Privatizar la gestión

Al común de los mortales le preocupa más bien poco que el personal encargado de la prestación de determinados servicios públicos sea funcionario o empleado de una empresa privada contratada al efecto por la Administración. Lo que le interesa es que el servicio sea eficiente, respetuoso con los derechos del usuario y lo más económico posible.

Si la titularidad del servicio sigue siendo o no pública, eso ya le inquieta menos y, en todo caso, lo deja en manos de los Tribunales. Y éstos hace tiempo que determinaron que la gestión indirecta de un servicio público no implica un trasvase de la titularidad a favor de quienes asumen la gestión y que se trata, por tanto, de una posibilidad, de una opción, perfectamente encajable en nuestro sistema constitucional.

La reciente sentencia del TC –pronunciada por unanimidad del Pleno- sobre la mal llamada privatización de seis hospitales madrileños ha resultado harto esclarecedora. Y es que de acuerdo con principios elementales del Derecho administrativo, una cosa es la garantía del acceso a un servicio público y muy otra la provisión del mismo a través de diversas modalidades, bien públicas, bien privadas.
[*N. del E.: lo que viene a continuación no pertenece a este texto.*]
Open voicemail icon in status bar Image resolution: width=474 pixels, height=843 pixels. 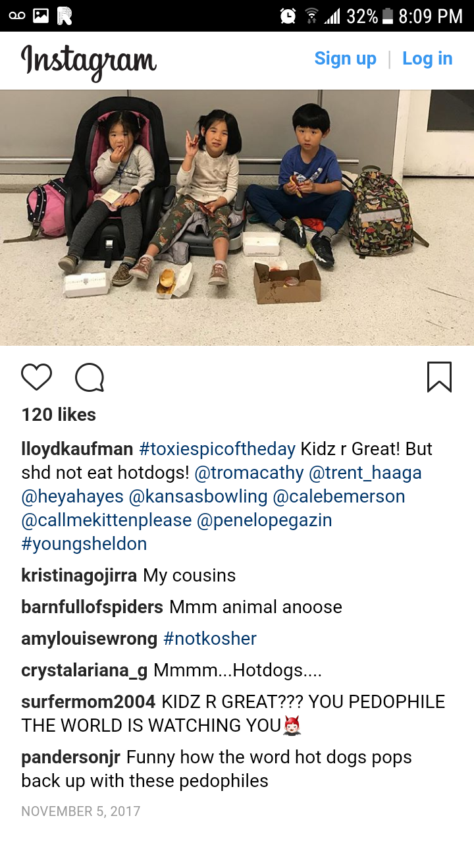pyautogui.click(x=17, y=16)
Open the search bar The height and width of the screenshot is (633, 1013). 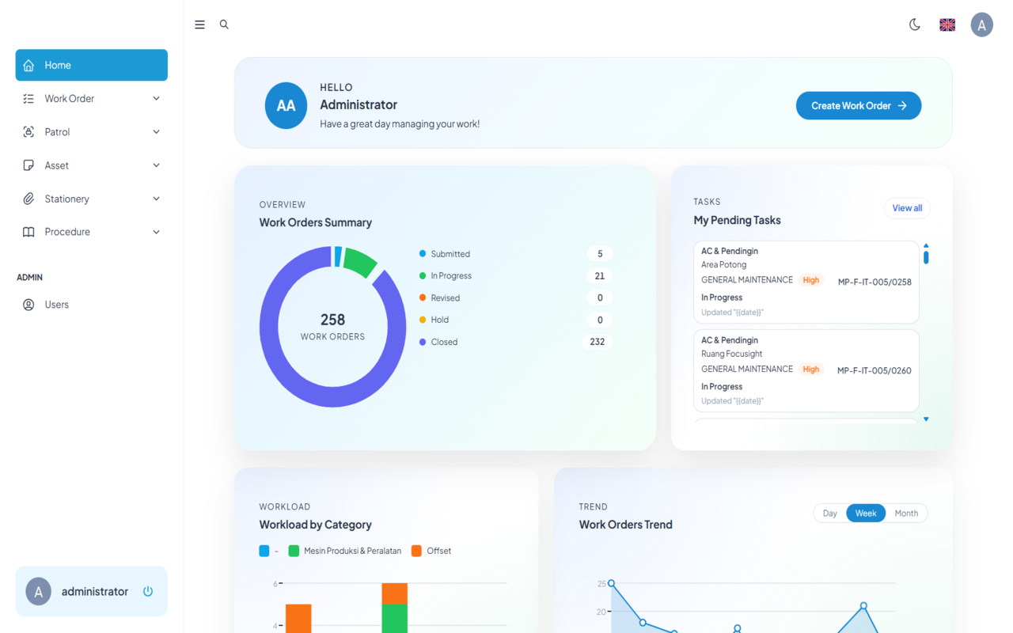point(224,25)
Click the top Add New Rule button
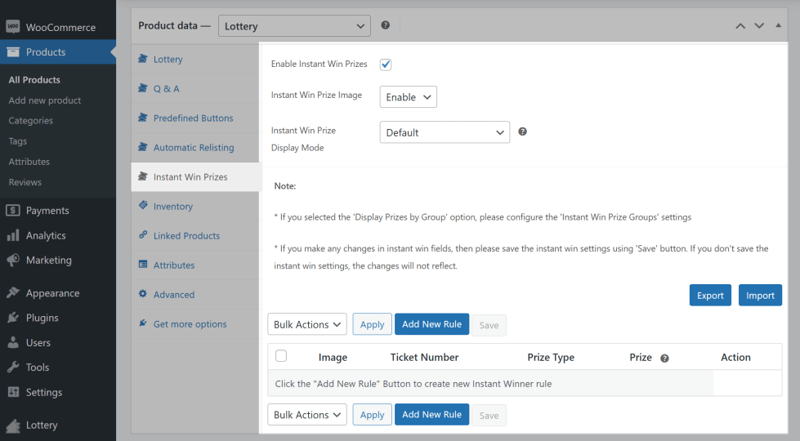Image resolution: width=800 pixels, height=441 pixels. pyautogui.click(x=431, y=324)
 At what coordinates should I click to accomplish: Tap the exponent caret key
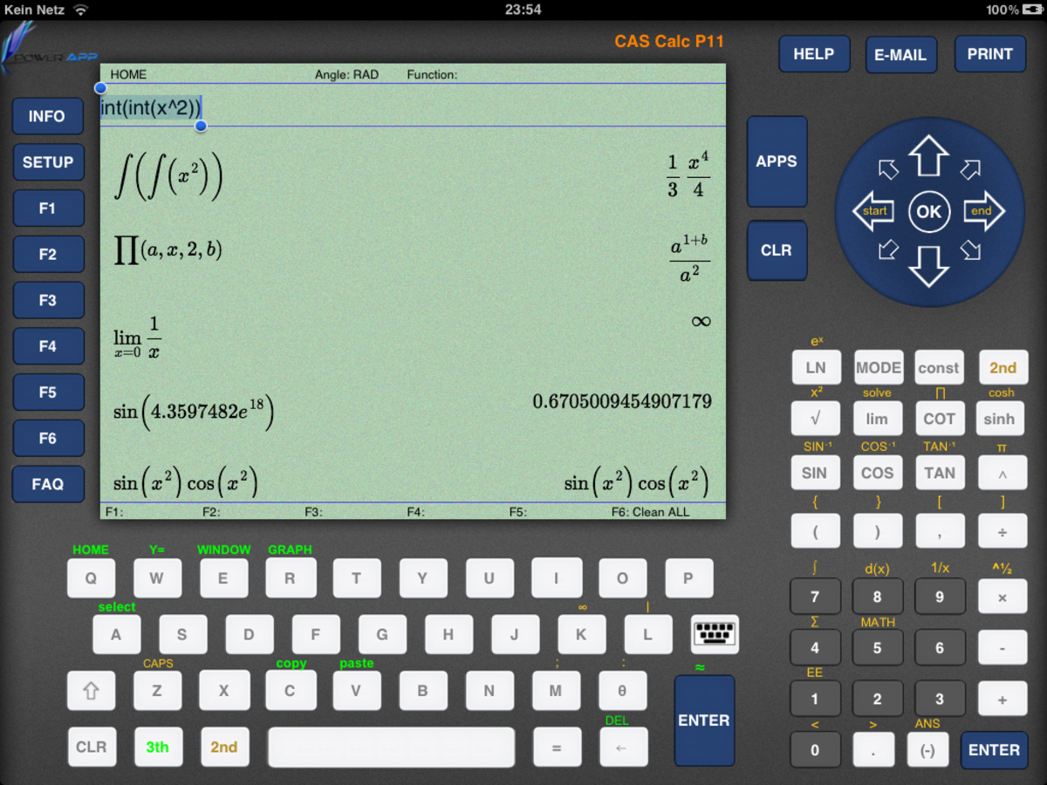point(1002,473)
Así las cosas, habrá que atribuir a un a priori político mejor que a una consideración jurídica los recelos que suscitan los concursos que las Administraciones convocan para la prestación por terceros de servicios públicos. Más aún: detrás de cualquier reformulación algunos pretenden muchas veces ver la mano negra de oscuros intereses privatizadores, aunque la terca realidad diga muy otra cosa.

Es un fantasma que aun la más tibia izquierda agita sistemáticamente. Pero no sólo ella. También partidos que se dicen de centroderecha como Ciudadanos, participan de la misma teima, hasta el punto de haber exigido éste, en su acuerdo para la investidura de Cristina Cifuentes, la paralización del “proceso de privatización de servicios sanitarios y de gestión del sistema sanitario” (punto 47 del documento). Proceso, por cierto, del que ya se había desmarcado por su cuenta la nueva presidenta madrileña, consciente del avispero que suponía.

Aquí, en A Coruña, Ferreiro y sus mareantes andan evaluando la viabilidad jurídica y económica de proceder a la remunicipalización de la ORA, nido –dicen- de corrupción y negocio ruinoso para el Concello. El alcalde entiende que ello redundará en una mayor calidad del servicio y que no va a suponer un coste excesivo. Habrá que verlo.

Lo que sí está más claro es que este tipo de políticas antiliberalizadoras de la gestión supondrán más plantilla, más gasto, más funcionarización, más administración, más intervencionismo. Y en consecuencia, más ideología. Es un tema más político que económico. La calidad del servicio se puede garantizar de muy otra manera.